Page text:
......
The preponderance of evidence to date, based on
measurements of the rate of expansion and the mass
density, favors a universe that will continue to expand
indefinitely, resulting in the "Big Freeze" scenario
below. However, observations are not conclusive, and
alternative models are still possible.
Big Freeze or heat death
The Big Freeze (or Big Chill) is a scenario under which
continued expansion results in a universe that
asymptotically approaches absolute zero temperature.
This scenario, in combination with the Big Rip scenario,
is gaining ground as the most important hypothesis. It
could, in the absence of dark energy, occur only under a
flat or hyperbolic geometry. With a positive
cosmological constant, it could also occur in a closed
universe. In this scenario, stars are expected to form
normally for 1012 to 1014 (1–100 trillion) years, but
eventually the supply of gas needed for star formation
will be exhausted. As existing stars run out of fuel and
cease to shine, the universe will slowly and inexorably
grow darker. Eventually black holes will dominate the
universe, which themselves will disappear over time as
they emit Hawking radiation. Over infinite time, there
would be a spontaneous entropy decrease by the Poincaré
recurrence theorem, thermal fluctuations, and the
fluctuation theorem.
A related scenario is heat death, which states that the
universe goes to a state of maximum entropy in which
everything is evenly distributed and there are no
gradients—which are needed to sustain information
processing, one form of which is life. The heat death
scenario is compatible with any of the three spatial
models, but requires that the universe reach an eventual
temperature minimum.
......
Supplied records:
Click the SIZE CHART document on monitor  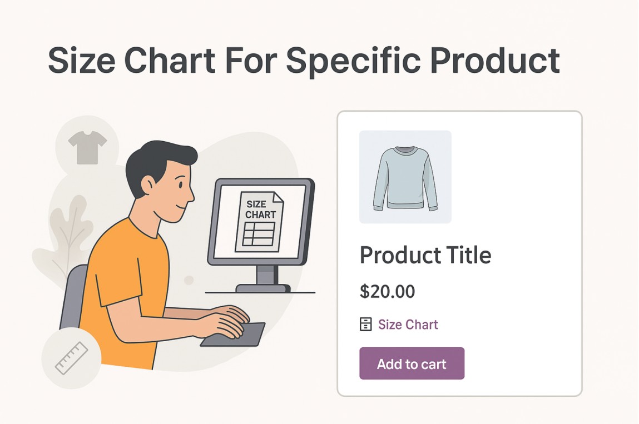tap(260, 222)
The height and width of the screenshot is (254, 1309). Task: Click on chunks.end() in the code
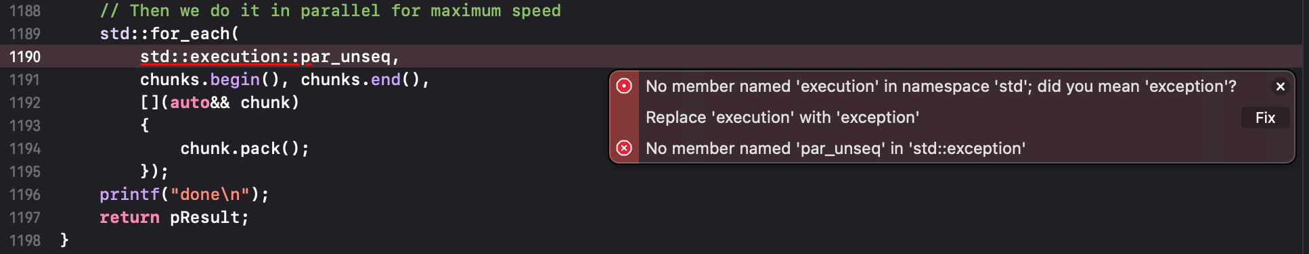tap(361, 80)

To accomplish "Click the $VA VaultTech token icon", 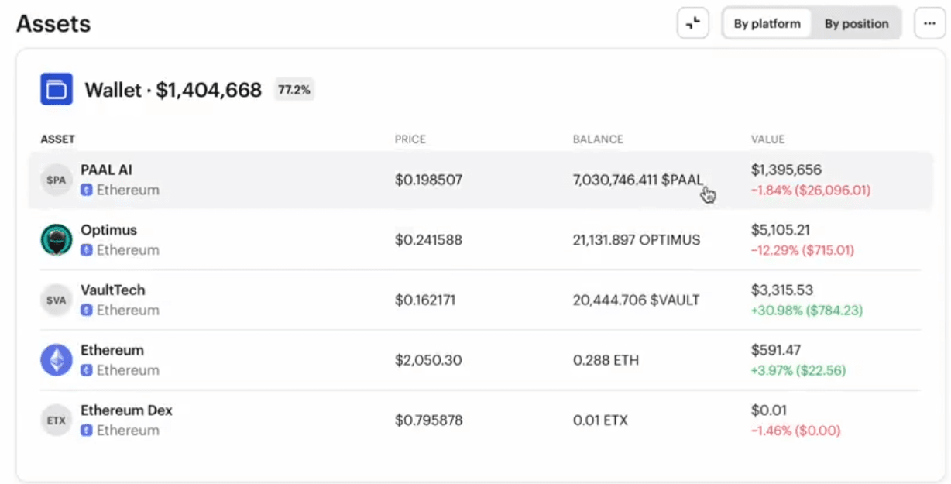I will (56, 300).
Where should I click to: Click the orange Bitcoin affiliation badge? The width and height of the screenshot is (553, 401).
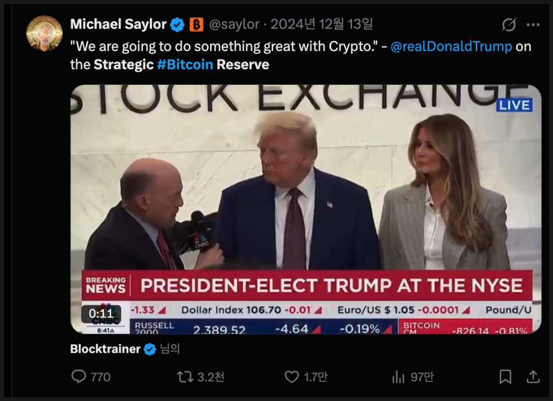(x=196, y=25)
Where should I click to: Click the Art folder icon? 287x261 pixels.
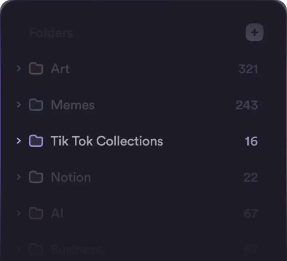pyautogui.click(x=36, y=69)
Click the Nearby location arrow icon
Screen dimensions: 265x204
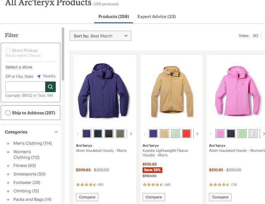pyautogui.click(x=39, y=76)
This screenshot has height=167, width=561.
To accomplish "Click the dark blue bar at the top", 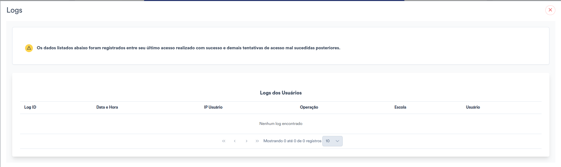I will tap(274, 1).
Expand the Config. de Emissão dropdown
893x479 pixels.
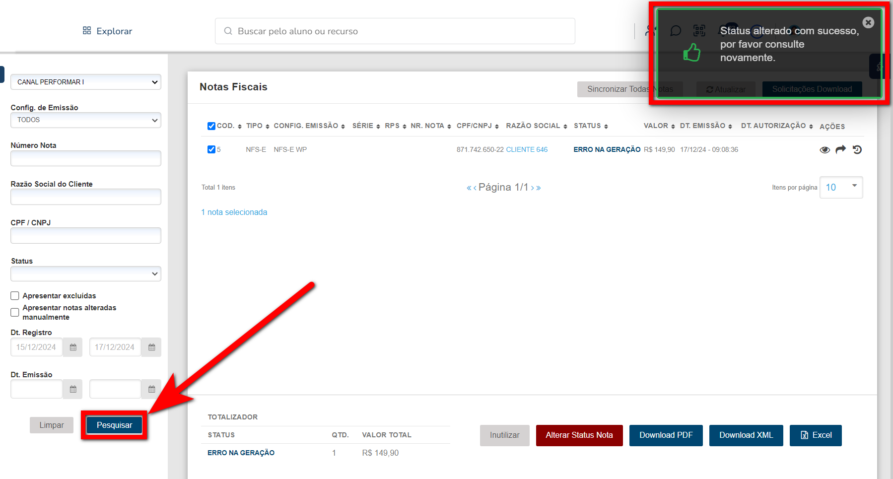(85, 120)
......
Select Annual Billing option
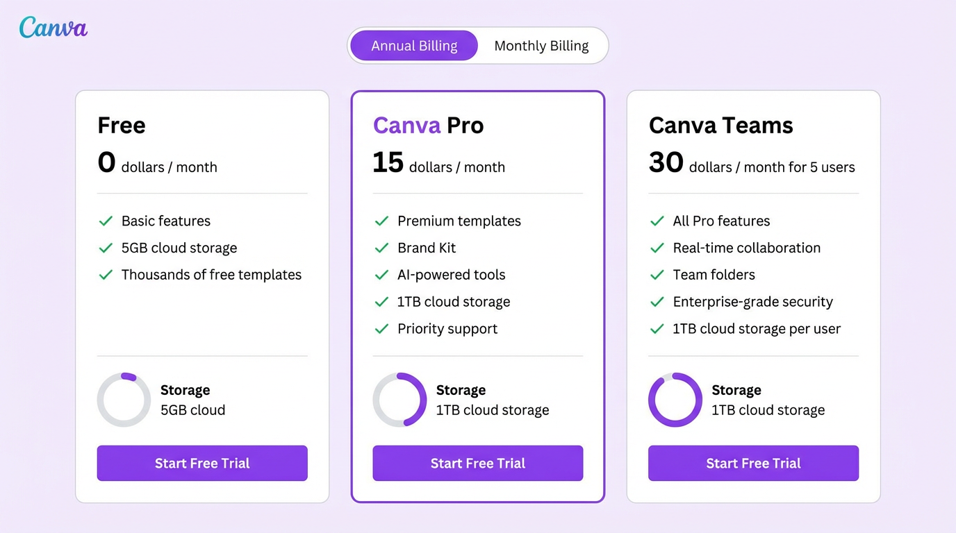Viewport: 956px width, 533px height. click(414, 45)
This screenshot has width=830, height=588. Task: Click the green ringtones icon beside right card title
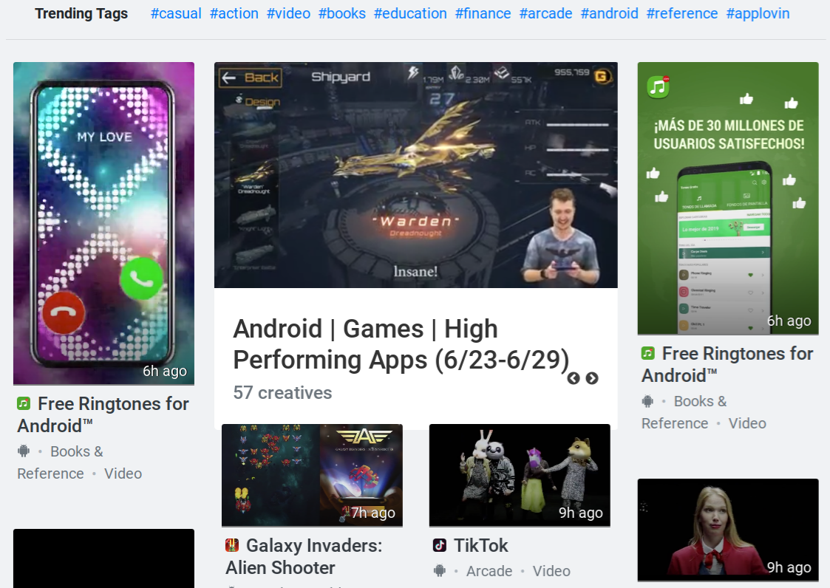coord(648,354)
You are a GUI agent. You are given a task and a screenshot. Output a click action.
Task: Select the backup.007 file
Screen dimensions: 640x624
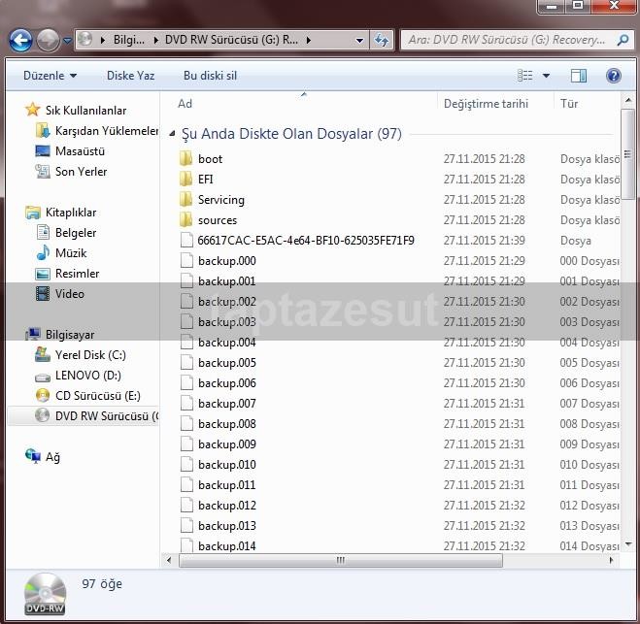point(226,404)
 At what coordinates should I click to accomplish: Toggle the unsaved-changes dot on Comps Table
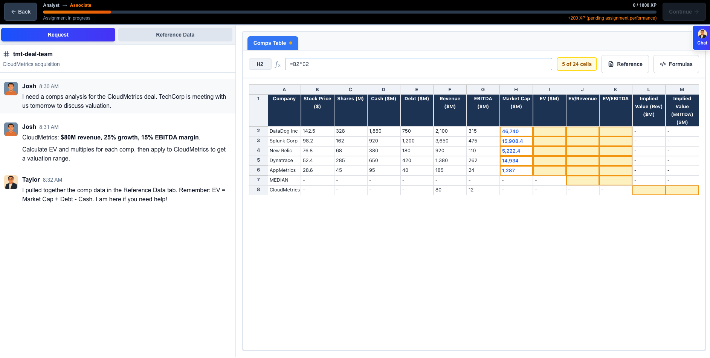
......
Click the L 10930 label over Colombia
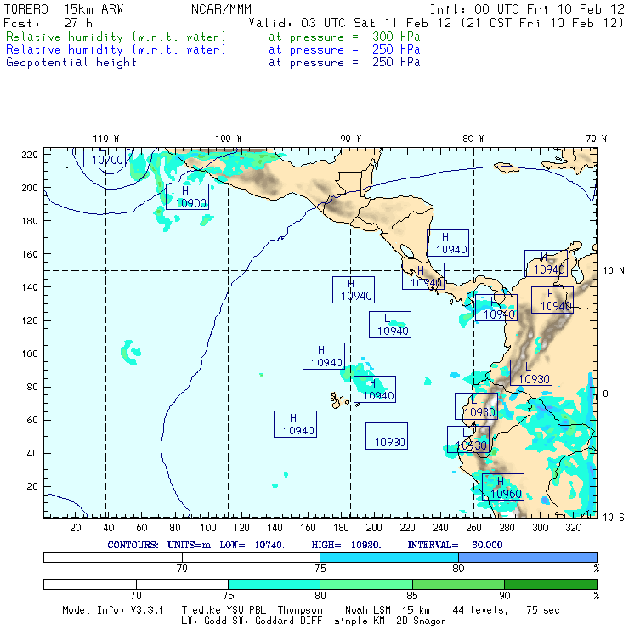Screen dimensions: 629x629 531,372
......
Set problem 1: Using the cosmology text, decide whether each statement agrees with it: (a) current observations settle the question of how the universe will end, (b) black holes eventually vanish as they give off Hawking radiation, (c) heat death fits with only one of the spatial models. Answer yes or no for each and quote the words that decide it.
Set problem 2: Rewrite the entries starting at the line containing "This screenshot has width=830, height=588." and ending at the line containing "At what coordinates", putting "capture" in place of "screenshot" and changing nothing else. Leave the pictures out.

Output 1:
(a) No: "However, observations are not conclusive"
(b) Yes: "which themselves will disappear over time as they emit Hawking radiation"
(c) No: "compatible with any of the three spatial models"

Output 2:
This capture has width=830, height=588. Task: Click the green ringtones icon beside right card title
coord(648,354)
You are a GUI agent. You are given a task and a capture. Output a click action.
Task: Select the backup.007 file
Screen dimensions: 640x624
point(226,404)
 At what coordinates should I click to accomplish: Toggle the unsaved-changes dot on Comps Table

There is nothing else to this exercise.